Why This Matters: The Fundamental Theorem of Calculus (FTC) is the crown jewel of calculus! It establishes the profound connection between differentiation and integration—they are inverse operations. This single theorem revolutionized mathematics and science by showing that finding areas (integration) can be done by reversing derivatives (antiderivatives). It has two parts: FTC Part 1 defines accumulation functions and shows differentiation "undoes" integration, while FTC Part 2 gives us a practical way to evaluate definite integrals without limits of Riemann sums. Mastering this theorem is absolutely essential for AP® Calculus success!

🎯 The Fundamental Theorem of Calculus - Part 1

FTC Part 1 (The Accumulation Theorem)

THE STATEMENT:

\[ \text{If } g(x) = \int_a^x f(t) \, dt, \text{ then } g'(x) = f(x) \]
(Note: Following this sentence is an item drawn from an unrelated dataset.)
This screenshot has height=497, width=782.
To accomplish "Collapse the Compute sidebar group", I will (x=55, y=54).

In words: The derivative of an accumulation function equals the integrand evaluated at the upper limit.

More Generally (Chain Rule Version):

\[ \frac{d}{dx}\left[\int_a^{u(x)} f(t) \, dt\right] = f(u(x)) \cdot u'(x) \]

If upper limit is a function of \(x\), use Chain Rule!

With Variable Lower Limit:

\[ \frac{d}{dx}\left[\int_{u(x)}^a f(t) \, dt\right] = -f(u(x)) \cdot u'(x) \]

Variable lower limit introduces negative sign

Both Limits Variable:

\[ \frac{d}{dx}\left[\int_{u(x)}^{v(x)} f(t) \, dt\right] = f(v(x)) \cdot v'(x) - f(u(x)) \cdot u'(x) \]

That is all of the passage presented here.